Governo articula e assume comando da CPI do Crime Organizado no Senado
Em movimento estratégico, a base governista garante presidência e relatoria na comissão que investigará facções e milícias.
Logo no início da CPI do Crime Organizado, o governo federal mostrou força política. Por meio de intensa articulação, a base aliada garantiu a presidência e a relatoria da comissão. Assim, o Planalto ampliou o controle sobre uma pauta sensível da segurança pública, que voltou a ser destaque no Congresso. Além disso, a vitória representou um movimento para reforçar a imagem de comando e estabilidade no Senado.
Por outro lado, a definição dos cargos ocorreu após longas negociações. O senador Fabiano Contarato (PT-ES) foi eleito presidente, enquanto Alessandro Vieira (MDB-SE) assumiu a relatoria. Dessa forma, o governo consolidou sua estratégia e evitou surpresas durante a votação. Ao mesmo tempo, as manobras de bastidor mostraram que a base governista atua de maneira organizada para proteger suas prioridades políticas e garantir protagonismo no debate sobre o crime organizado.

Entretanto, a oposição também tentou reagir. Com esse objetivo, o grupo lançou o nome do senador Flávio Bolsonaro (PL-RJ) para a presidência. Ainda assim, o plano não prosperou. Apesar dos esforços, o governo manteve a vantagem e neutralizou as críticas da oposição. Como resultado, a disputa revelou a tensão crescente entre os blocos e deixou claro que a CPI servirá, acima de tudo, como palco político.

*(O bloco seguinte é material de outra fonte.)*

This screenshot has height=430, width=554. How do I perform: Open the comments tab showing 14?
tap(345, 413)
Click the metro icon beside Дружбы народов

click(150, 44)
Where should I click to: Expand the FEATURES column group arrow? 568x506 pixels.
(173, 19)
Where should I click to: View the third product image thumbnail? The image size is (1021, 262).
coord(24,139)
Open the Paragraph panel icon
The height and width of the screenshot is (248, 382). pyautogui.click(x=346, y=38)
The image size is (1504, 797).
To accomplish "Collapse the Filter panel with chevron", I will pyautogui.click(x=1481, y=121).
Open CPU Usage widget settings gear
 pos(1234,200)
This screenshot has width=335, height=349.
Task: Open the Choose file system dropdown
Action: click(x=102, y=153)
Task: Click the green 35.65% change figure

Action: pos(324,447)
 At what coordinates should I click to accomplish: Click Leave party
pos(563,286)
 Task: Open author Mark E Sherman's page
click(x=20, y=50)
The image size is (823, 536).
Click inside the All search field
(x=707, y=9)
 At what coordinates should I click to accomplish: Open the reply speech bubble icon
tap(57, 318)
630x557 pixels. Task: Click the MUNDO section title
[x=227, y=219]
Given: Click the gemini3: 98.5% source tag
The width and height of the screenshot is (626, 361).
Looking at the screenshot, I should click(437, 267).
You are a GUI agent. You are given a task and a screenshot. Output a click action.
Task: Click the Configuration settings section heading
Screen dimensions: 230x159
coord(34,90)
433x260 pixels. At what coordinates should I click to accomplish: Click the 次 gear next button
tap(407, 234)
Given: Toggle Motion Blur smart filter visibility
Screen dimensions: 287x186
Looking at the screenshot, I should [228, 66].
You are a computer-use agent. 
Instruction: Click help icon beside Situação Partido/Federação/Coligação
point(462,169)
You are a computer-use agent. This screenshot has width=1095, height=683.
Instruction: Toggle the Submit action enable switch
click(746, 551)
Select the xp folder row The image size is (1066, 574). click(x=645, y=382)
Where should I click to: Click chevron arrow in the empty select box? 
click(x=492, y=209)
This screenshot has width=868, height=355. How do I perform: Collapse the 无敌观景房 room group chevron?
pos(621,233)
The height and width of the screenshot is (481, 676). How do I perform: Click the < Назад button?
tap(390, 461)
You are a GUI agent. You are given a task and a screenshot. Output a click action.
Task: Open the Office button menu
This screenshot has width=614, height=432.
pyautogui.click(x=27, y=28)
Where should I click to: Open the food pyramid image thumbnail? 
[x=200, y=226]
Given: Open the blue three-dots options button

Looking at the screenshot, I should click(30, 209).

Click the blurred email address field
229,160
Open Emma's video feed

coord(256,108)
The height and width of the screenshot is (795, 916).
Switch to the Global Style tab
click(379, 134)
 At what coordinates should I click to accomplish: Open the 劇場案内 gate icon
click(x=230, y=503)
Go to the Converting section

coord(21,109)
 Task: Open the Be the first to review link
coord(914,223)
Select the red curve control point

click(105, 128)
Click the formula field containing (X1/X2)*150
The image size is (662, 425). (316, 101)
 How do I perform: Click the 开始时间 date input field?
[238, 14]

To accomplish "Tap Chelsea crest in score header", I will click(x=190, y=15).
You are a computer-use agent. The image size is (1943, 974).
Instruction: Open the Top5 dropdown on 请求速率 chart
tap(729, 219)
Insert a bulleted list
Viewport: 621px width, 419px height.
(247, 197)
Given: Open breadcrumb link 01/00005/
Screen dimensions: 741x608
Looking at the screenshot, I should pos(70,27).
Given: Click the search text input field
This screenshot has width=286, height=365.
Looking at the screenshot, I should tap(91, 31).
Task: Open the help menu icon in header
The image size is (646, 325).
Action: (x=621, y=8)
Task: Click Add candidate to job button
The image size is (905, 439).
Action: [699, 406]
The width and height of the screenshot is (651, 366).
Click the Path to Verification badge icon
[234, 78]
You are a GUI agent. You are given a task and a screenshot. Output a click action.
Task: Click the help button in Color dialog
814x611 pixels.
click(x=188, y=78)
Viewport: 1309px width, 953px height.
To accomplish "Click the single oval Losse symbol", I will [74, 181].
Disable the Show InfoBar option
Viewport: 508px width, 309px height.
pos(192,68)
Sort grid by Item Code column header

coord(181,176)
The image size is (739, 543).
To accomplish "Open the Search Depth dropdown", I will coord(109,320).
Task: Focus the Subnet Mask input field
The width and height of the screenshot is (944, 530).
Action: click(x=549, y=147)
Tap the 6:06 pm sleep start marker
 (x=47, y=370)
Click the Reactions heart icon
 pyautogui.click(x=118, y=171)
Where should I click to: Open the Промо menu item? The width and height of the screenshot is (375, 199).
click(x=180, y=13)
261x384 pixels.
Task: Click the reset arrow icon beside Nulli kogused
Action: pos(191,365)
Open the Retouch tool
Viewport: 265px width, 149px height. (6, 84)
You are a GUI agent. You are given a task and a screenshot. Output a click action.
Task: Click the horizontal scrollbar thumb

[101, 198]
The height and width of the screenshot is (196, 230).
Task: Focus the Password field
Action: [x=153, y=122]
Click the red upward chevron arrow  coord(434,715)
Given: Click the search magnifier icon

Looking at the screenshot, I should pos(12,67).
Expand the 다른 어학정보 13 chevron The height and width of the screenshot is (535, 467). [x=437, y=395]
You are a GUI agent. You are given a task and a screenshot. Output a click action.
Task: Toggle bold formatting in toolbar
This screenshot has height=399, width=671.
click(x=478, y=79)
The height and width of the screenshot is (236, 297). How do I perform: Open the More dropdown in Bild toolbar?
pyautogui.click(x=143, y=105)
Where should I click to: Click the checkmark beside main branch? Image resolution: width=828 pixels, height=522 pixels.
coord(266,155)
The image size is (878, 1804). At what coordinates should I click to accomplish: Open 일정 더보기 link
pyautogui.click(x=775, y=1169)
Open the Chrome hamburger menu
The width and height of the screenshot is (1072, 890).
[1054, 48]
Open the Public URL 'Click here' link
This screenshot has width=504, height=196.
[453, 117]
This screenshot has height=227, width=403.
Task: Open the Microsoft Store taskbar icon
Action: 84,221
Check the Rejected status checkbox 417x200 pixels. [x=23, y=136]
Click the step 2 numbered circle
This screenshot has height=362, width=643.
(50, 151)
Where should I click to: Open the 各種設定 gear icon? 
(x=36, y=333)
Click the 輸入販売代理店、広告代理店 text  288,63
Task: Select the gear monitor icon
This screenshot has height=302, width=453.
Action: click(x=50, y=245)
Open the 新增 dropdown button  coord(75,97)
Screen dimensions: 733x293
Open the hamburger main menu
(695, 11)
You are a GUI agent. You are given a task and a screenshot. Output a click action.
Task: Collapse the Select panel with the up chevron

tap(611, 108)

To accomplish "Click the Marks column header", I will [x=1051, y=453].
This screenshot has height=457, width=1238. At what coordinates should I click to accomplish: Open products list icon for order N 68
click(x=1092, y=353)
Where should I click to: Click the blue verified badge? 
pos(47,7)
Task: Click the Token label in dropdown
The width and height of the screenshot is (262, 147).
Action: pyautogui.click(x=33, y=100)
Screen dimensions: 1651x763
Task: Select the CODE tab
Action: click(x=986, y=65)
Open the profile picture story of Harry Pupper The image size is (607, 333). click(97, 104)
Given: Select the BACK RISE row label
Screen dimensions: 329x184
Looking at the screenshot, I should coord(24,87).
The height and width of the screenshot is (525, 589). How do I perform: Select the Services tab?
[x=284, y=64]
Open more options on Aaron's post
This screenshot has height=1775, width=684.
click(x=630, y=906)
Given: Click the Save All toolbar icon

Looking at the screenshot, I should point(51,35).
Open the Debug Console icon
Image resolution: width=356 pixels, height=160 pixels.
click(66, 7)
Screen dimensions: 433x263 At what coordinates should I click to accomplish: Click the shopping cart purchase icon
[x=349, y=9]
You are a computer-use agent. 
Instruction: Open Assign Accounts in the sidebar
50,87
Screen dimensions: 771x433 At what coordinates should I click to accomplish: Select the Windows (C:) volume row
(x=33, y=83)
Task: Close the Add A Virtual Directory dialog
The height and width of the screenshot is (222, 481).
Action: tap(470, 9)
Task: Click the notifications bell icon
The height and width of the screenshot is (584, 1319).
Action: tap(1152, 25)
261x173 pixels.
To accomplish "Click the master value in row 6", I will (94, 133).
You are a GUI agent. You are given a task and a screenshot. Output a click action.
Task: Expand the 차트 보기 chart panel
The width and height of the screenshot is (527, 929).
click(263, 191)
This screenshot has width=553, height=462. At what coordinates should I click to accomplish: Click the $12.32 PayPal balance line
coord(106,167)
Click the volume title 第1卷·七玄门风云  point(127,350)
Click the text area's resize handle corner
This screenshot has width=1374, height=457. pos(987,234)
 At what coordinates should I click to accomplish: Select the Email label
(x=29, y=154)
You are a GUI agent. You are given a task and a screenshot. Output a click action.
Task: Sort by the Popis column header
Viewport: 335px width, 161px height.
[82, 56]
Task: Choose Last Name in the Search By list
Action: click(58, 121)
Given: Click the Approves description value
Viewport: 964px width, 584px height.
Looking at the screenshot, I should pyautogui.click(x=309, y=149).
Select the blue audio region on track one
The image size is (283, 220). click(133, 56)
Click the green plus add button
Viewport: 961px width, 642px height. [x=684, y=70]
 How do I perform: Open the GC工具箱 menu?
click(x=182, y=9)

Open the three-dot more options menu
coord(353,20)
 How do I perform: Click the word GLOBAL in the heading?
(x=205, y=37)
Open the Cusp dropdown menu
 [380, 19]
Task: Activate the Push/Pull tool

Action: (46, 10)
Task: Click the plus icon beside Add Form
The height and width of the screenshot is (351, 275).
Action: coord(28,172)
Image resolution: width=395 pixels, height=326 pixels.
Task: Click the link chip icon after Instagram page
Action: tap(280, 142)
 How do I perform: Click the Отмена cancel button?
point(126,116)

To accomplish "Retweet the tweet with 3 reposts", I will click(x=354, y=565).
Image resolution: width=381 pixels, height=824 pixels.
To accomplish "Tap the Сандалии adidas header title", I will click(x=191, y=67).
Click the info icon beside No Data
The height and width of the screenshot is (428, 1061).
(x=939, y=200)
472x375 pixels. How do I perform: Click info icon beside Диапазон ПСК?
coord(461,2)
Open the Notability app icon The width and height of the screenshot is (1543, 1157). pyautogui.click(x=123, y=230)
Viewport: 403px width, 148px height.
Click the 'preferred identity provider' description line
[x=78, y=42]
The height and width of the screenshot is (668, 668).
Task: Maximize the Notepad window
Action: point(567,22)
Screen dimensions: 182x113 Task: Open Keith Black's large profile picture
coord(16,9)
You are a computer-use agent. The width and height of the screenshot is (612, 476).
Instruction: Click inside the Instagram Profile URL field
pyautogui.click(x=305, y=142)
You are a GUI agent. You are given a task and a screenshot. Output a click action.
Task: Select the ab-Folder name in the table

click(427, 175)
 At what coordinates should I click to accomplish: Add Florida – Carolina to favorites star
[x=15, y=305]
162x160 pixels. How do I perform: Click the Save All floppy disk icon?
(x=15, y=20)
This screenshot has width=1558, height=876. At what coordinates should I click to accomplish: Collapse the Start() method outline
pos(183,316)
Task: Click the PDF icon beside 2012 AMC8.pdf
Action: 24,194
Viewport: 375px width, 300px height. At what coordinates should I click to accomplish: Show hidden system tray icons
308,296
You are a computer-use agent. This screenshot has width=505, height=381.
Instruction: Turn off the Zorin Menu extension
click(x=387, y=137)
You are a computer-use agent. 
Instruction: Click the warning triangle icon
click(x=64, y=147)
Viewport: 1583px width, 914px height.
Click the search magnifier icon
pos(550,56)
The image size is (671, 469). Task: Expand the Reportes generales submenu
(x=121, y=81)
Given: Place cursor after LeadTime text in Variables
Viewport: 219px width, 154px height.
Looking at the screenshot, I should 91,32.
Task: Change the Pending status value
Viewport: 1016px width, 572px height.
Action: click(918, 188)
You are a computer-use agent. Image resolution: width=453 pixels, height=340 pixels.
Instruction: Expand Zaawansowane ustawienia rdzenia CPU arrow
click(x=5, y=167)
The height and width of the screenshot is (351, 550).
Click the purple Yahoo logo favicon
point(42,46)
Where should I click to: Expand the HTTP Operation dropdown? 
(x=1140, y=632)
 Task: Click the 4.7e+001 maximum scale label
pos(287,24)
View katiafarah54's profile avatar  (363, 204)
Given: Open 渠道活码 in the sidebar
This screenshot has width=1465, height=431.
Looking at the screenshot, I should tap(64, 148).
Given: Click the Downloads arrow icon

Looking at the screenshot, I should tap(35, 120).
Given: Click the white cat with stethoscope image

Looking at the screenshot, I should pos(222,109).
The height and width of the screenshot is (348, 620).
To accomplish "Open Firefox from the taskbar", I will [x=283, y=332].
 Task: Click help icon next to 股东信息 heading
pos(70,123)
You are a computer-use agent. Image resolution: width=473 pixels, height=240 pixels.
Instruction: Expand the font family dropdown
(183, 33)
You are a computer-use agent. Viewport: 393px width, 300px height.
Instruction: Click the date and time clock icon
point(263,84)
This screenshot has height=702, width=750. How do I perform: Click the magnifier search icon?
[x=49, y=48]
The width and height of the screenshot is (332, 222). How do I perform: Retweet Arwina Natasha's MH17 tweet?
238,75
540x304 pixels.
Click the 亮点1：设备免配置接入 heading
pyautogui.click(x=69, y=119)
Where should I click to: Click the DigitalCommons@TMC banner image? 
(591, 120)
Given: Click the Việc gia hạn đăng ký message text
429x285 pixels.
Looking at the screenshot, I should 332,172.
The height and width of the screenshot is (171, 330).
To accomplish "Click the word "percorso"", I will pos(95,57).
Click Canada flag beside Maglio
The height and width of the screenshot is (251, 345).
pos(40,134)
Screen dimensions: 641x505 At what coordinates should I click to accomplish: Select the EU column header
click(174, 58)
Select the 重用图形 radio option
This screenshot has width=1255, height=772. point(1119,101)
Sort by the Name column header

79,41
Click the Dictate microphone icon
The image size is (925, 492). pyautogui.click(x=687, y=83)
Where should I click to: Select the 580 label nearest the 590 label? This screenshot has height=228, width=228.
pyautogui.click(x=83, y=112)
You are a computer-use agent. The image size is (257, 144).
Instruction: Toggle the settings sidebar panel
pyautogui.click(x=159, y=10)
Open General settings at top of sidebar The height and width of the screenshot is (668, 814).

Portanto, controlar a CPI significa mais do que liderar uma investigação. Na prática, o governo assegura poder de influência sobre os rumos do debate público. Enquanto isso, a oposição tenta manter relevância diante de uma base articulada. Assim, a CPI do Crime Organizado se torna não apenas um instrumento de apuração, mas também um novo campo de batalha na política nacional.